In the presence of peers, however, or in situations where emotions run high, the socioemotional network becomes sufficiently activated to diminish the regulatory effectiveness of the cognitive-control network.
"The presence of peers increases risk taking substantially among teenagers," writes Steinberg in his article. "In one of our lab’s studies, for instance, the presence of peers more than doubled the number of risks teenagers took in a video driving game. In adolescence, then, not only is more merrier -- it is also riskier."
"There is a window of vulnerability in teens between puberty and mid-to-late adolescence in which kids have already started to experience the increased arousal of the socioemotional system, but they don’t yet have a fully mature cognitive control system," he says. "Because their cognitive-control system is still not fully mature, it is more easily disrupted, especially when the socioemotional system is quite excited.
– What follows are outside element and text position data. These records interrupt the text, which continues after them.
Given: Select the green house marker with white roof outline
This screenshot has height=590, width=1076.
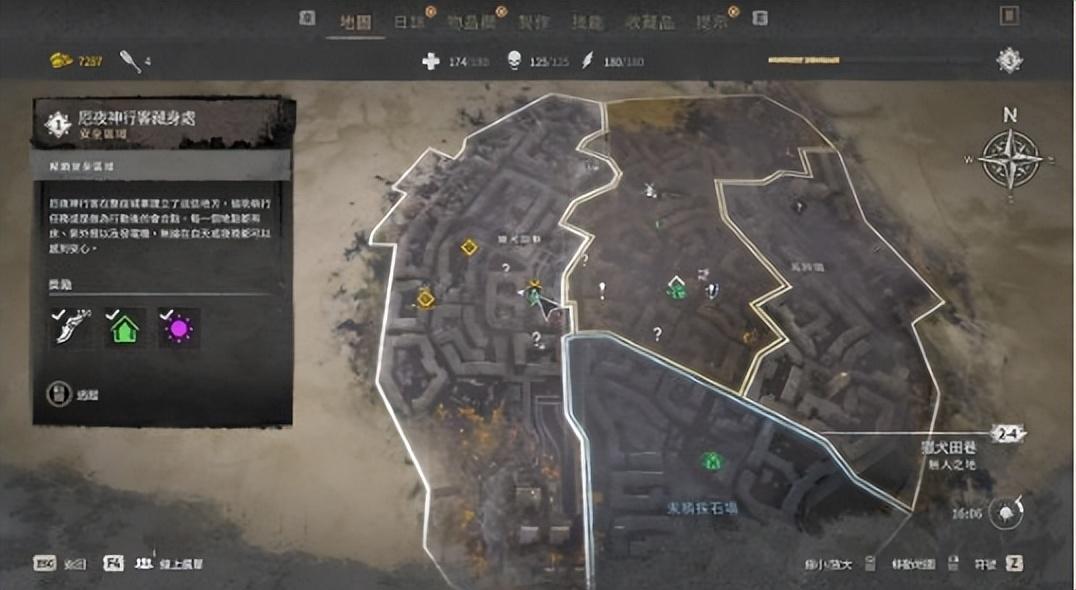Looking at the screenshot, I should click(677, 289).
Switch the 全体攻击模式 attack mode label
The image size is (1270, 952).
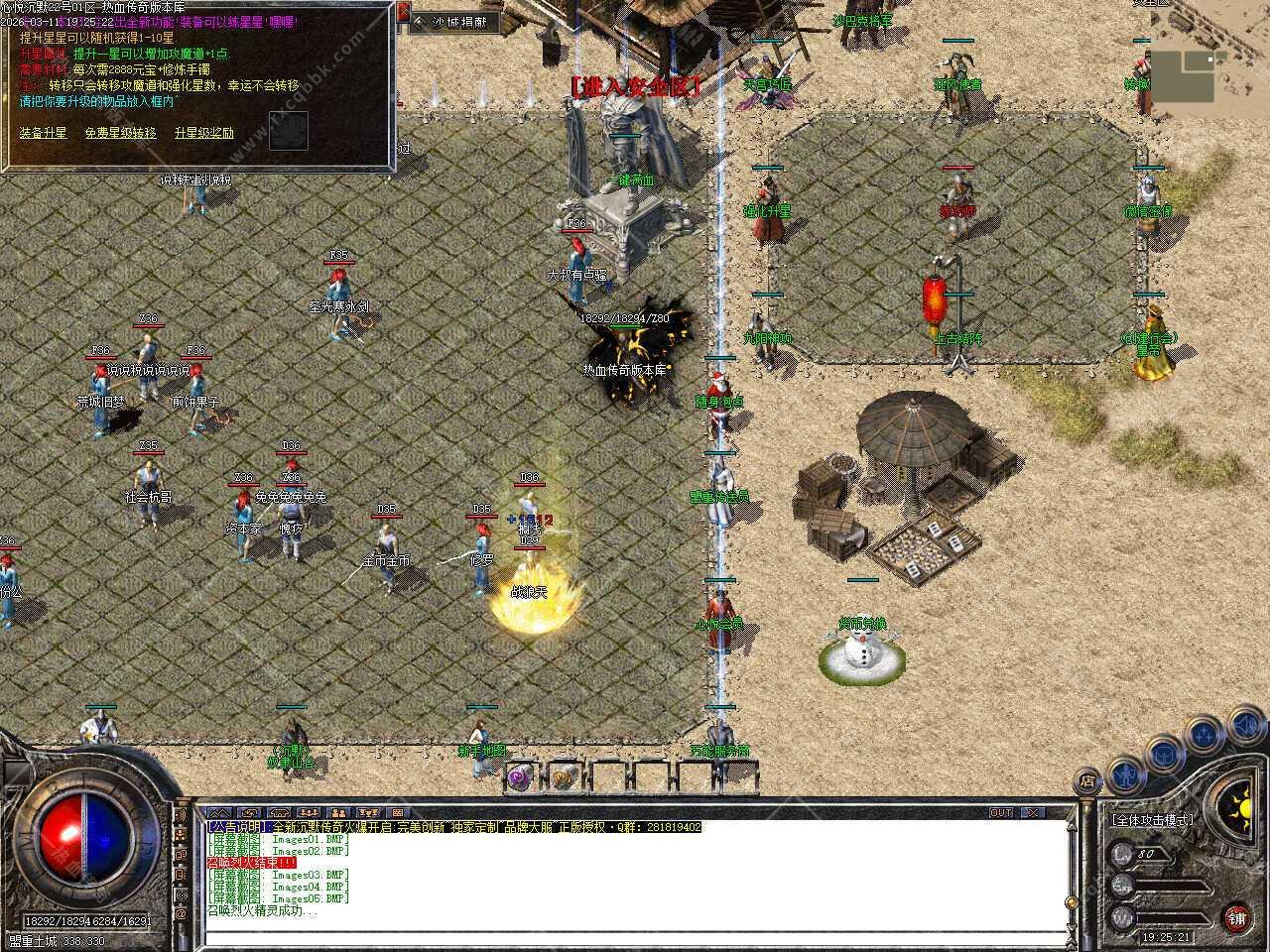coord(1152,820)
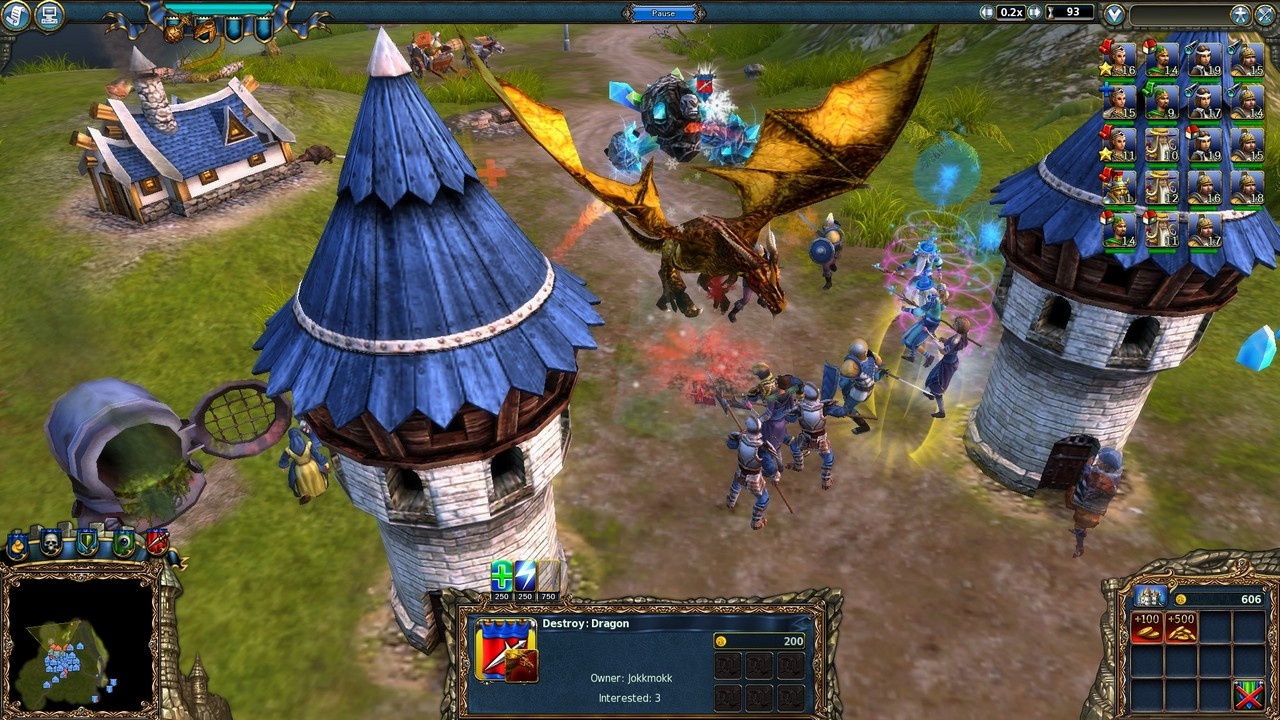This screenshot has height=720, width=1280.
Task: Open the blue chevron dropdown on top bar
Action: (1113, 13)
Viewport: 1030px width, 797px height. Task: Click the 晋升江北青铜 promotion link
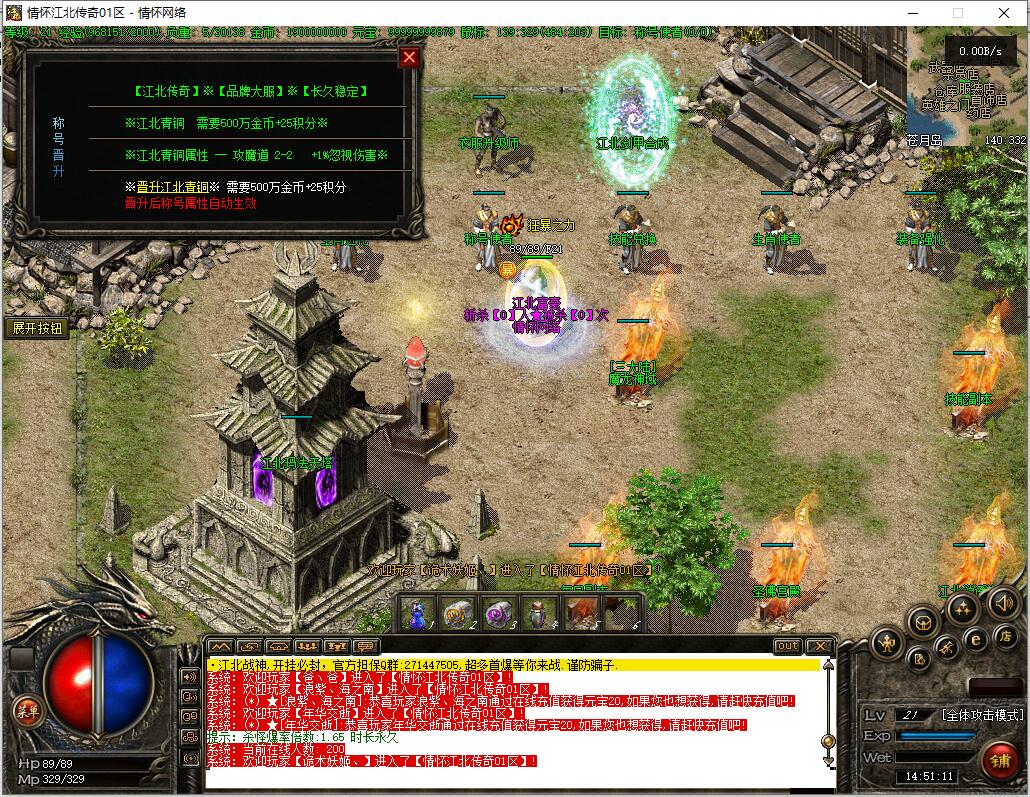(x=172, y=187)
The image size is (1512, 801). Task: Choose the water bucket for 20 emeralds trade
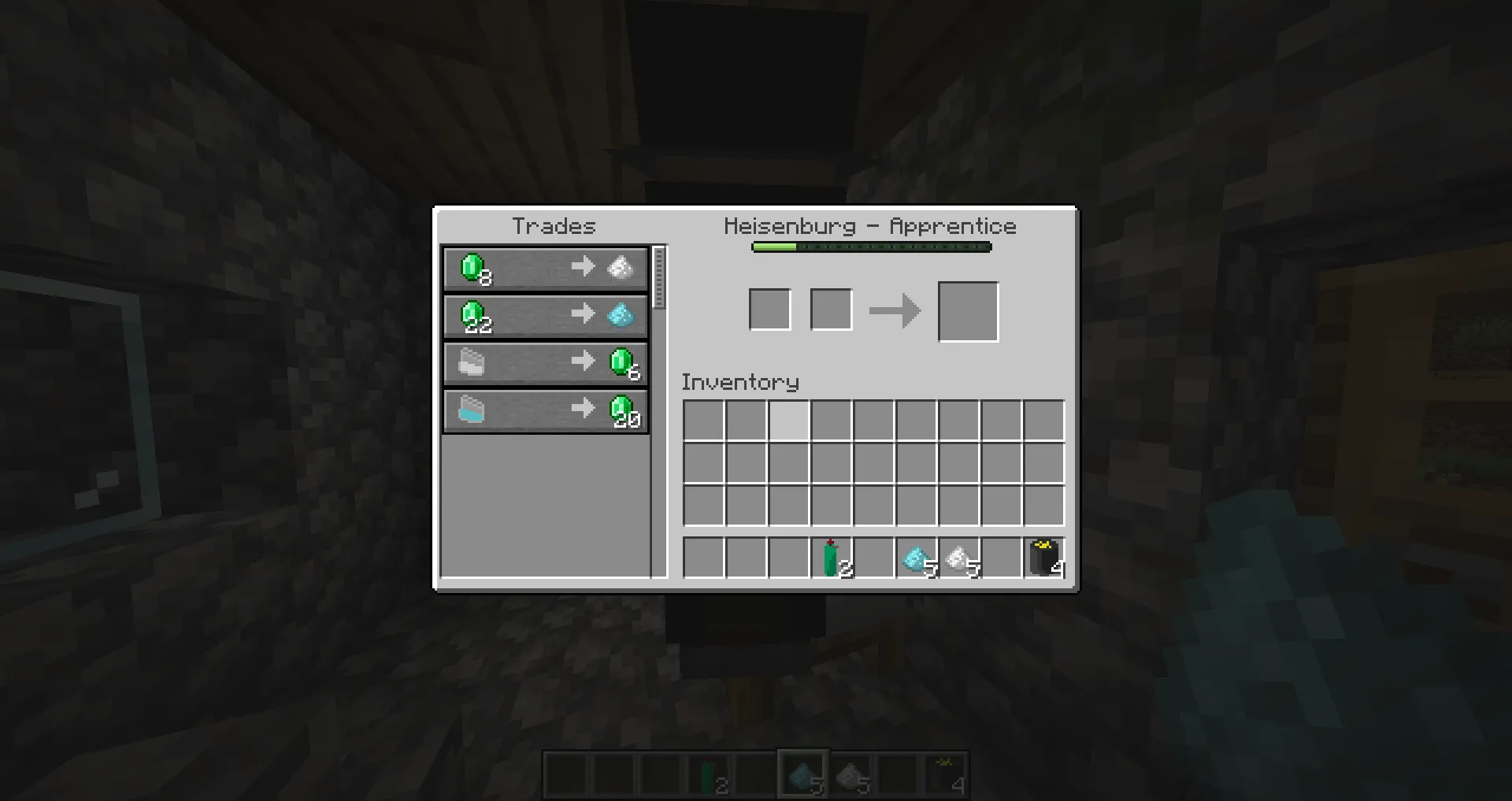click(545, 409)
And it gets excited by the presence of other people."
Steinberg advocates stricter laws and policies that would limit opportunities for immature judgment that often have harmful consequences. For example, strategies such as raising the price of cigarettes, more vigilantly enforcing laws governing the sale of alcohol, expanding adolescents’ access to mental-health and contraceptive services, or raising the driving age would likely be more effective than education in limiting adolescent smoking, substance abuse, pregnancy, and automobile fatalities.
"I don’t want people to think that education should not continue," he says. "I just think that it alone is not going to make much of a difference in deterring risky behavior. Some things just take time to develop, and, like it or not, mature judgment is probably one of them."